------ Data ------

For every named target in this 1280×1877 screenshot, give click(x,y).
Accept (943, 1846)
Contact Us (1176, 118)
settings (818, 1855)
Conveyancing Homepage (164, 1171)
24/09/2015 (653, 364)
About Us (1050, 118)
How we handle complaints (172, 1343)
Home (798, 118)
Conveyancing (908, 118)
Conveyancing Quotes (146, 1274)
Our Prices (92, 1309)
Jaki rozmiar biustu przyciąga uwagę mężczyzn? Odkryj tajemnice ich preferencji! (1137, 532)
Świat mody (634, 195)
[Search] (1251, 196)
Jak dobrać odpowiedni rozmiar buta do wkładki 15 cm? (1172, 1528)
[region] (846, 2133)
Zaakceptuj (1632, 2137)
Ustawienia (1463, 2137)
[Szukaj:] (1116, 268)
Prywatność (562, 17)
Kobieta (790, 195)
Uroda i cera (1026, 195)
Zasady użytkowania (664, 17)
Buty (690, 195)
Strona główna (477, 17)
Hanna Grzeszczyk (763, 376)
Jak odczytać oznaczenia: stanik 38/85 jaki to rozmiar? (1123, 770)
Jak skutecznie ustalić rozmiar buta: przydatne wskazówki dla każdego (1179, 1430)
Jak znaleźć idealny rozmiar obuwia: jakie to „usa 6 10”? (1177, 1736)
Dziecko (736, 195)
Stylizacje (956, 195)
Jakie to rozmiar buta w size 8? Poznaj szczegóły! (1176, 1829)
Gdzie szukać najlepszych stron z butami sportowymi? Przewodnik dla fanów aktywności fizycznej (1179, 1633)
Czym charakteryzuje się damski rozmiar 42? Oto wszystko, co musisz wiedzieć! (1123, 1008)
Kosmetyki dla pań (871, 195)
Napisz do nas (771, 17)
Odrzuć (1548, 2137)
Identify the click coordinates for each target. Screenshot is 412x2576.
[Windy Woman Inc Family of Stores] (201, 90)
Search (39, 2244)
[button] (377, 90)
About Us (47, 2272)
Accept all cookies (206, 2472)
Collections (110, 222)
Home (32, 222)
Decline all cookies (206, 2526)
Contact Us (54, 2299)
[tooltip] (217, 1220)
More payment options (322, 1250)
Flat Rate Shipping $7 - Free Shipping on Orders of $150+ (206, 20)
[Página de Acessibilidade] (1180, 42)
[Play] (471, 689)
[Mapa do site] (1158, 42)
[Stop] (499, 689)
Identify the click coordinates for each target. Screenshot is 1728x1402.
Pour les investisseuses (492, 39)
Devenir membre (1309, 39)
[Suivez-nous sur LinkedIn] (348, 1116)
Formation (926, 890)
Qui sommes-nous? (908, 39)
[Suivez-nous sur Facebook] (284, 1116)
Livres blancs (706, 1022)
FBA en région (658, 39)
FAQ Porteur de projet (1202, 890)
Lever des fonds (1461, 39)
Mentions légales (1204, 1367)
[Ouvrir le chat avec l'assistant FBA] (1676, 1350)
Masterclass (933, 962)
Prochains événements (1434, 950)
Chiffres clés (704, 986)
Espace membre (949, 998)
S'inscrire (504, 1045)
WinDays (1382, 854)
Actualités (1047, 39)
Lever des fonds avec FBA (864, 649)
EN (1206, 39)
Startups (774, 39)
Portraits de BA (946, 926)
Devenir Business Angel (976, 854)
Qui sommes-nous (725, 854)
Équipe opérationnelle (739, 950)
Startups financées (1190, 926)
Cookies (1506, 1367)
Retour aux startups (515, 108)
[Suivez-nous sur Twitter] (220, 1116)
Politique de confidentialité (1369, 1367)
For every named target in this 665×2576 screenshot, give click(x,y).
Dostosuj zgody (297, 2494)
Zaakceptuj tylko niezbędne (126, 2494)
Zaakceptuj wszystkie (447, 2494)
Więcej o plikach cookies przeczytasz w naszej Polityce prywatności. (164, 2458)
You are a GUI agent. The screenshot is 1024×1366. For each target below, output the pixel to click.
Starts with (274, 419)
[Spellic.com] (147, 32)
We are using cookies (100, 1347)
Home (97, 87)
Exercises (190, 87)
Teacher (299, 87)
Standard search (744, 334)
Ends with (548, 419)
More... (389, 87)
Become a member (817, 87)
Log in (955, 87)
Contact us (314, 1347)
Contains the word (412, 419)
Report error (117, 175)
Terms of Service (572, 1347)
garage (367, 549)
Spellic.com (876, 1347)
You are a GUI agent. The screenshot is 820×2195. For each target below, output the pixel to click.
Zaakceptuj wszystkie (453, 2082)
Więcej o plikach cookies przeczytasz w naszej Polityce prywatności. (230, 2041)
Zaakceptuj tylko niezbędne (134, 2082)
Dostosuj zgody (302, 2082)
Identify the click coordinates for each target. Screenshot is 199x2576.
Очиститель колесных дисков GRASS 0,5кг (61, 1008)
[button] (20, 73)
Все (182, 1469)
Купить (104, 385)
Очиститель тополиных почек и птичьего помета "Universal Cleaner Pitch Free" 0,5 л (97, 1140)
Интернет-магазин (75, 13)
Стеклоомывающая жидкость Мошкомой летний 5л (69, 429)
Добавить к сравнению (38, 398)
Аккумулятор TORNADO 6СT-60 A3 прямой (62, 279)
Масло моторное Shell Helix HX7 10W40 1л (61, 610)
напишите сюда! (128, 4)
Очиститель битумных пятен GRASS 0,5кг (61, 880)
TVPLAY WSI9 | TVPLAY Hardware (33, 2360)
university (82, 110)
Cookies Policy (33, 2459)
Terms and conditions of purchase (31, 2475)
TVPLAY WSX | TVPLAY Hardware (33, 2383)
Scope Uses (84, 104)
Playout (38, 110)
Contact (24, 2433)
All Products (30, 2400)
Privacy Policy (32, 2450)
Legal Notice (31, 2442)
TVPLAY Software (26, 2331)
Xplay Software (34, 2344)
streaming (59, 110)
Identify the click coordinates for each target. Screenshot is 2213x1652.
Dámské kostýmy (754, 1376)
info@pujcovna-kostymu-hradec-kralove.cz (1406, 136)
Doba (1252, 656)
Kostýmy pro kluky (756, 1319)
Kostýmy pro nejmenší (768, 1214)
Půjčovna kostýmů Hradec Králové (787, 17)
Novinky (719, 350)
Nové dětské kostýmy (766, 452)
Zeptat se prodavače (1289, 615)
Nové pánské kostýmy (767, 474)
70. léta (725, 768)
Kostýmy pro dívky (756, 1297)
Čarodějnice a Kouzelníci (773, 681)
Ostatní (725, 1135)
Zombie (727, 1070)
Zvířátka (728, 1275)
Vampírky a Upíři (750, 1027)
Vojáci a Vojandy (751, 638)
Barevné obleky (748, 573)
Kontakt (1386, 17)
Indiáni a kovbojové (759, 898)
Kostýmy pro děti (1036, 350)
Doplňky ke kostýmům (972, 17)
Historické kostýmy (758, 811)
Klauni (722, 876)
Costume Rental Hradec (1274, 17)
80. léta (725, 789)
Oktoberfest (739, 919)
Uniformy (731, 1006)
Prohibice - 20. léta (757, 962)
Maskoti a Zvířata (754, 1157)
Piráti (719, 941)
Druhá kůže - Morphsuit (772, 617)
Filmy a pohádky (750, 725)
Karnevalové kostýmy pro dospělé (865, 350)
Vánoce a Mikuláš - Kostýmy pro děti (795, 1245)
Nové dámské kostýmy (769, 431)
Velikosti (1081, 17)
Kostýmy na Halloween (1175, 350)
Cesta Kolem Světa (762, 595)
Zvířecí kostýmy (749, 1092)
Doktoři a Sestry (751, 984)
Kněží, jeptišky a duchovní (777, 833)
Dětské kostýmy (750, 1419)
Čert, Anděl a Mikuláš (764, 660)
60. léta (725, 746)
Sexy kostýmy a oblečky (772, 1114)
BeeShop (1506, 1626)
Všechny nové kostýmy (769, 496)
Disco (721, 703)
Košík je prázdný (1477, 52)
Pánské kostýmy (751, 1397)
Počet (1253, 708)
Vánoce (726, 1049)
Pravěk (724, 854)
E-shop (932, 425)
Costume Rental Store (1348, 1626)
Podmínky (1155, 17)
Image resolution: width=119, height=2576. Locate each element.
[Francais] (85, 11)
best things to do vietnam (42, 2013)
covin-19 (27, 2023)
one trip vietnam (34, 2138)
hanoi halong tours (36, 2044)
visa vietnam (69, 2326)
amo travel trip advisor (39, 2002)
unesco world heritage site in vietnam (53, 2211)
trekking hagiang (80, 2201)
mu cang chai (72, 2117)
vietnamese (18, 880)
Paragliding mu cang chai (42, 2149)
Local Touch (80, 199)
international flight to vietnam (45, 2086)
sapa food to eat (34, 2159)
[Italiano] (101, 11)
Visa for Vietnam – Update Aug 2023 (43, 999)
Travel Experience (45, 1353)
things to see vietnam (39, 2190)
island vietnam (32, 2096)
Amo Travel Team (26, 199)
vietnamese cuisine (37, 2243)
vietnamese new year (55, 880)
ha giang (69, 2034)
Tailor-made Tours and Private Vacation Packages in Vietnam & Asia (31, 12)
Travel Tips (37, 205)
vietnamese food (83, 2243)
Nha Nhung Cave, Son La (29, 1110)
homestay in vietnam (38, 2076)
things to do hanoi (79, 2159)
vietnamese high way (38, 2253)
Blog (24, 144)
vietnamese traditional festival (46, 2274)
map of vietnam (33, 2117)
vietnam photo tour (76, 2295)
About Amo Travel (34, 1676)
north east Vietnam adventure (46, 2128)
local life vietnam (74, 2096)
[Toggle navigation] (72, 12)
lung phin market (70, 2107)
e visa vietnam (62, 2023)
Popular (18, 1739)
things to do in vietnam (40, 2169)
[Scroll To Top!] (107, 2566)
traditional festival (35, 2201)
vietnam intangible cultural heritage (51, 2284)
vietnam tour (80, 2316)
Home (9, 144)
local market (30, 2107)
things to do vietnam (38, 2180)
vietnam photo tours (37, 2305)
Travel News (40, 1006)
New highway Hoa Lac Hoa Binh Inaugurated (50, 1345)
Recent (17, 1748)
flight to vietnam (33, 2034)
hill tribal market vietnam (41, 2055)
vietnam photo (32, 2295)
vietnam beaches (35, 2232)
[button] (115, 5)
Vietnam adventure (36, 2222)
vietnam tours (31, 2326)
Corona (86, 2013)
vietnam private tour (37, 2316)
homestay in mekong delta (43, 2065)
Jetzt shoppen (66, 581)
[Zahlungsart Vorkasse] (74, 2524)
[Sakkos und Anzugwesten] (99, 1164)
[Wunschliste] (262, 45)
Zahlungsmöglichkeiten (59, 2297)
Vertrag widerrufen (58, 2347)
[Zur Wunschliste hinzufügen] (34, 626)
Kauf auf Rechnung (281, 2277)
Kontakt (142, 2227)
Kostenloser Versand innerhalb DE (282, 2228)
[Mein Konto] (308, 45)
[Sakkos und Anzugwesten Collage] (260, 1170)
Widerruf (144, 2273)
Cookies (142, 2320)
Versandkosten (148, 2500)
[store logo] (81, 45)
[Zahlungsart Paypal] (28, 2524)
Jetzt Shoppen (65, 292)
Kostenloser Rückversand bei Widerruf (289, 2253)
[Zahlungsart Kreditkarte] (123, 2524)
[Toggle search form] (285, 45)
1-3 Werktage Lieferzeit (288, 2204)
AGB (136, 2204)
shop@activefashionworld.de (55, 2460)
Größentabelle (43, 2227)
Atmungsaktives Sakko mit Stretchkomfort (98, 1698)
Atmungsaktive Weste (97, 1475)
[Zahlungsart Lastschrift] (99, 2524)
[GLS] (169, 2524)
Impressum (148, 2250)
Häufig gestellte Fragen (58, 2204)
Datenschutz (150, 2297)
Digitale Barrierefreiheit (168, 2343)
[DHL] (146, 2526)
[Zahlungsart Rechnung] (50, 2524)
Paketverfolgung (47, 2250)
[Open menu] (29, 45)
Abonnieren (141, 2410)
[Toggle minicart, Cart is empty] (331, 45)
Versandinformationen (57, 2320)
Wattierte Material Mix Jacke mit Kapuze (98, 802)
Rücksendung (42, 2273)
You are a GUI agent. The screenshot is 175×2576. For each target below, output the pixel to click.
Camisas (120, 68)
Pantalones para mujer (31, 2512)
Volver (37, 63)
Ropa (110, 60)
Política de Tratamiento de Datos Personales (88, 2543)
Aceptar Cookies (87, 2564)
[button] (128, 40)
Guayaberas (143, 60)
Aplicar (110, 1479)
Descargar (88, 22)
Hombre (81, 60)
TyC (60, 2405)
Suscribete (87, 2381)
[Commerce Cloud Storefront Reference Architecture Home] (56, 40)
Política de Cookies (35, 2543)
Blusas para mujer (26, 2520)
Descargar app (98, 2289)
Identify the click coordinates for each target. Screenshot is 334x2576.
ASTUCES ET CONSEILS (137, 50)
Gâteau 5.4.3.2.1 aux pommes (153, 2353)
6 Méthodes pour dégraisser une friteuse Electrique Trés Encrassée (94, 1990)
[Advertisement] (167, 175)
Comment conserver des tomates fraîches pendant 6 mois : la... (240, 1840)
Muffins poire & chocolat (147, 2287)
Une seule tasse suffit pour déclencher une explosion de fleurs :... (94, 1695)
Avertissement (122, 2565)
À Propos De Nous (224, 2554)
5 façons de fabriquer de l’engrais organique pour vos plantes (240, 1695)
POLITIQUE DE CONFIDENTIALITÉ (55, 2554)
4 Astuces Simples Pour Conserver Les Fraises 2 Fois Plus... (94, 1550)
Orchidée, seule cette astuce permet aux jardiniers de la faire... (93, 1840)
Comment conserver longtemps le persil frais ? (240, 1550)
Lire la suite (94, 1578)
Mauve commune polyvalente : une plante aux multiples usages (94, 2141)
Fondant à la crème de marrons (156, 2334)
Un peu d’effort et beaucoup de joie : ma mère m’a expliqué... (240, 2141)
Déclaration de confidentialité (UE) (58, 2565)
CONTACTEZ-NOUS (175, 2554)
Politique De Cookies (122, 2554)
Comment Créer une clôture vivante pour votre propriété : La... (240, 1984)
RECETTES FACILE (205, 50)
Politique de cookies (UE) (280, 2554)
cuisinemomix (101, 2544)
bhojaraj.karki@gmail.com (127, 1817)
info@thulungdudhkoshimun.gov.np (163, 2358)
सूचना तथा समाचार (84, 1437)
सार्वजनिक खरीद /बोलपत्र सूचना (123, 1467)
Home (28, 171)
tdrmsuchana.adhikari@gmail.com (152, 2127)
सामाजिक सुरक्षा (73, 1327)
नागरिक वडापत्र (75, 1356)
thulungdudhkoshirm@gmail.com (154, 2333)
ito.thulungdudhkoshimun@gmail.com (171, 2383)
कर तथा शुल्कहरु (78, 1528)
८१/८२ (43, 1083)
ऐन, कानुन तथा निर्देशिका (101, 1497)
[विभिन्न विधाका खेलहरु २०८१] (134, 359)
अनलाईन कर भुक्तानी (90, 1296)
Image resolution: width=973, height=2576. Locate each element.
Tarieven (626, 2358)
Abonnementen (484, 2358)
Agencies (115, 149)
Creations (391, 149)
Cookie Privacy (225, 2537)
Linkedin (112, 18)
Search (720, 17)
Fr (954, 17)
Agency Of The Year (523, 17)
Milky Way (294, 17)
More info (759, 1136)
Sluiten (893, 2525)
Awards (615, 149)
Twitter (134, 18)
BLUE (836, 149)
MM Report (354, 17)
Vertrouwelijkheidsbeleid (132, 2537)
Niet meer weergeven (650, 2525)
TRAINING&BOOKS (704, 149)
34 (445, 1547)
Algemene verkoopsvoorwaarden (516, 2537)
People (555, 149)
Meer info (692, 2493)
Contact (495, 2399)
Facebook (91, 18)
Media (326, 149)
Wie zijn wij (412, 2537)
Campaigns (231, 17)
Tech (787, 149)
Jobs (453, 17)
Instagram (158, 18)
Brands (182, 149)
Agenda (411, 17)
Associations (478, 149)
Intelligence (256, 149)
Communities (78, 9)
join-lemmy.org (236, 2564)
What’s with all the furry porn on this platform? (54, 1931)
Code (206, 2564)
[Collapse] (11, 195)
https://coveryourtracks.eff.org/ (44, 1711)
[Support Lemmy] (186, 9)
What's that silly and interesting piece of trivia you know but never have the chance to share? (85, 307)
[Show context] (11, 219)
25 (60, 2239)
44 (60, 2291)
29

------

### What to do
Copy the lines of the data above exactly as written, beginning with the line containing "flight to vietnam (33, 2034)" and ending with the line containing "Vertrag widerrufen (58, 2347)", and leave out all other lines.

### Task response
flight to vietnam (33, 2034)
hill tribal market vietnam (41, 2055)
vietnam photo (32, 2295)
vietnam beaches (35, 2232)
[button] (115, 5)
Vietnam adventure (36, 2222)
vietnam tours (31, 2326)
Corona (86, 2013)
vietnam private tour (37, 2316)
homestay in mekong delta (43, 2065)
Jetzt shoppen (66, 581)
[Zahlungsart Vorkasse] (74, 2524)
[Sakkos und Anzugwesten] (99, 1164)
[Wunschliste] (262, 45)
Zahlungsmöglichkeiten (59, 2297)
Vertrag widerrufen (58, 2347)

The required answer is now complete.